TASK:
Scan the data, and whenever a line contains "checkbox", copy it.

Data records:

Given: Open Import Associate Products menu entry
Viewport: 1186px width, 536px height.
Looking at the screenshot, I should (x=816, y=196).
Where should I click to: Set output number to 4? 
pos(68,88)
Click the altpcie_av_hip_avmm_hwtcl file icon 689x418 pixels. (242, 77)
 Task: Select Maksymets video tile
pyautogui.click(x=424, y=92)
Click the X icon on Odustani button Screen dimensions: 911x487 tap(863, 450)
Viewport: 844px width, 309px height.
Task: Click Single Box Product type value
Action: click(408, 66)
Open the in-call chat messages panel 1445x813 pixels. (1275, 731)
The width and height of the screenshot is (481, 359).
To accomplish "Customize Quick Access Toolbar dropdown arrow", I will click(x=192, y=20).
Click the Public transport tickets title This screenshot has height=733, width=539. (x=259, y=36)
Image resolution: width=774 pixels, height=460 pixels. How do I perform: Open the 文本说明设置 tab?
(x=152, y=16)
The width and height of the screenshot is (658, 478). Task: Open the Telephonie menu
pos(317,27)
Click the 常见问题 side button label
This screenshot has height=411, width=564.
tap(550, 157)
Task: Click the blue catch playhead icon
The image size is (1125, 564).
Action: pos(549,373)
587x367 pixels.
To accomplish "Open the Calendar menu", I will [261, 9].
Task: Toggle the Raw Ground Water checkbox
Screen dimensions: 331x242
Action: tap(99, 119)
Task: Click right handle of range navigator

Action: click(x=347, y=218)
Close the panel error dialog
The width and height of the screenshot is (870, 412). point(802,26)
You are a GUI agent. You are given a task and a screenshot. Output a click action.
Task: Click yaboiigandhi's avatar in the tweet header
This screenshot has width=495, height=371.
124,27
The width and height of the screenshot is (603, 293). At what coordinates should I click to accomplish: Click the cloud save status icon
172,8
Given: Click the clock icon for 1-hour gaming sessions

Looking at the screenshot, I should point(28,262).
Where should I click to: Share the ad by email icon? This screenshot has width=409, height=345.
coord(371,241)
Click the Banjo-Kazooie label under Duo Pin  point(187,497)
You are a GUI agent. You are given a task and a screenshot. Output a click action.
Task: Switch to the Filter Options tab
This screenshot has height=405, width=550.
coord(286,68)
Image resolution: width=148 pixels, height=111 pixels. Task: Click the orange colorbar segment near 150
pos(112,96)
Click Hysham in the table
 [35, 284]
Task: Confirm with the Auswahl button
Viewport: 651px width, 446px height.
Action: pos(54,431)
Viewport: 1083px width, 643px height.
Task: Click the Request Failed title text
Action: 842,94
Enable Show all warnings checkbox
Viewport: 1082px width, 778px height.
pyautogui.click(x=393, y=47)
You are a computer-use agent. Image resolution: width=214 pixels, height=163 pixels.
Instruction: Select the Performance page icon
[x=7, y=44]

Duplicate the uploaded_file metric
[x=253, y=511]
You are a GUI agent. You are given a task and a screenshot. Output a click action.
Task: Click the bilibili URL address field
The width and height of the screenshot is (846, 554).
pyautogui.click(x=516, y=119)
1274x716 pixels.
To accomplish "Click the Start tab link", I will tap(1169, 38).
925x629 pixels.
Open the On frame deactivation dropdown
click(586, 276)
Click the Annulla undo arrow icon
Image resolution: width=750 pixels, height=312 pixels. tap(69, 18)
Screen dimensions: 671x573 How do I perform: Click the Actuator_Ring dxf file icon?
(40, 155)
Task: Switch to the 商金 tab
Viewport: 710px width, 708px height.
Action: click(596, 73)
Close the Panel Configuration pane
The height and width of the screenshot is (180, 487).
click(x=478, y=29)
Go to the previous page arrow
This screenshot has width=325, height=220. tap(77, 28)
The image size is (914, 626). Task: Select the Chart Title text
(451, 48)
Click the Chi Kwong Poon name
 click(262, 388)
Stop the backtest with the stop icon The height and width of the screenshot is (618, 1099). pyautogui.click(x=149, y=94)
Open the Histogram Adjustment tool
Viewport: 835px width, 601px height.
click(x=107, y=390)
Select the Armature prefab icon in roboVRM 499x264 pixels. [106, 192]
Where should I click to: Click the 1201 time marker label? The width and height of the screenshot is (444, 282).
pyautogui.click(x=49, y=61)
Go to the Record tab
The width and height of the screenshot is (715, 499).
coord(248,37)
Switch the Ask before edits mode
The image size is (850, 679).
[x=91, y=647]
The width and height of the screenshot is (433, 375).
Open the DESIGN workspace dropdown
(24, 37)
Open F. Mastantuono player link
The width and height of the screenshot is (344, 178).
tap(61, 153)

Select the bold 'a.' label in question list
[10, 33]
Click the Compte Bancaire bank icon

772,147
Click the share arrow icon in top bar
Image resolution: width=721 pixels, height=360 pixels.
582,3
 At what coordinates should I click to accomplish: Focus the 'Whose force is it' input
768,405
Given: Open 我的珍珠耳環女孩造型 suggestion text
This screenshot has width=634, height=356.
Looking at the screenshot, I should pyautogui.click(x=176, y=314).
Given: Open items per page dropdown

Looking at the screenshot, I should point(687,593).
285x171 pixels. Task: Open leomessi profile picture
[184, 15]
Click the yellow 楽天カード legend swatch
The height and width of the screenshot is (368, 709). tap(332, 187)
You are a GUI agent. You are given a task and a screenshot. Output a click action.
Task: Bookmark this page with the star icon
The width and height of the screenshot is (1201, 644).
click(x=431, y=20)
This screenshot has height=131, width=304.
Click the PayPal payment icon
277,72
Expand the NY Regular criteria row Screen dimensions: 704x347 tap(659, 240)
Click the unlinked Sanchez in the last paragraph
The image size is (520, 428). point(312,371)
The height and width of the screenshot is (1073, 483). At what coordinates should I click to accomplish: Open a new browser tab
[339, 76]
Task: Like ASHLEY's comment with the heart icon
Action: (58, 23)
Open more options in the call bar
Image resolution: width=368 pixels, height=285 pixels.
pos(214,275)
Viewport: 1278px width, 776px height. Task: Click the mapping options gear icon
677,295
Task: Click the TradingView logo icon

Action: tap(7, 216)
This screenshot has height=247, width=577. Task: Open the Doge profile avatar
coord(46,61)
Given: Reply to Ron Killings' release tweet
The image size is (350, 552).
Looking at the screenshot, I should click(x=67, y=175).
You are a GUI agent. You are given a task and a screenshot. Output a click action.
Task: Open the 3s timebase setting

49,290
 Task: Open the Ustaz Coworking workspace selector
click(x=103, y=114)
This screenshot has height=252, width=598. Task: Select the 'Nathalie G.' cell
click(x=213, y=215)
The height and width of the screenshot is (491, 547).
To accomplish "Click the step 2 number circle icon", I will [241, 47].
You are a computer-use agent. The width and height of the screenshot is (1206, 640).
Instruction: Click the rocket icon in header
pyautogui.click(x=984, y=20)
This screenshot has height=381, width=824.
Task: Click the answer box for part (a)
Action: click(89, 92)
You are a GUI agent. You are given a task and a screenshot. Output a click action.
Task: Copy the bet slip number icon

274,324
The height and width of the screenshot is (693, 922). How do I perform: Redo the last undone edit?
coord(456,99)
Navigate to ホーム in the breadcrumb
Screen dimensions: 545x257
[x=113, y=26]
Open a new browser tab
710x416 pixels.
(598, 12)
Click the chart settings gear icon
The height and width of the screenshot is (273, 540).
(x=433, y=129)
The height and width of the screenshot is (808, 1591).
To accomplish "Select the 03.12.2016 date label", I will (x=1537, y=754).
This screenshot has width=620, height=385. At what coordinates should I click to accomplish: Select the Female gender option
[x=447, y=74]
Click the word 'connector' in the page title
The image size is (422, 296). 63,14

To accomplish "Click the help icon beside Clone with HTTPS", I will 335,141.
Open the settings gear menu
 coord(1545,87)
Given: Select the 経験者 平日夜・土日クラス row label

OUTPUT FOR THIS EXERCISE:
Task: Toggle the Raw Ground Water checkbox
Enable Show all warnings checkbox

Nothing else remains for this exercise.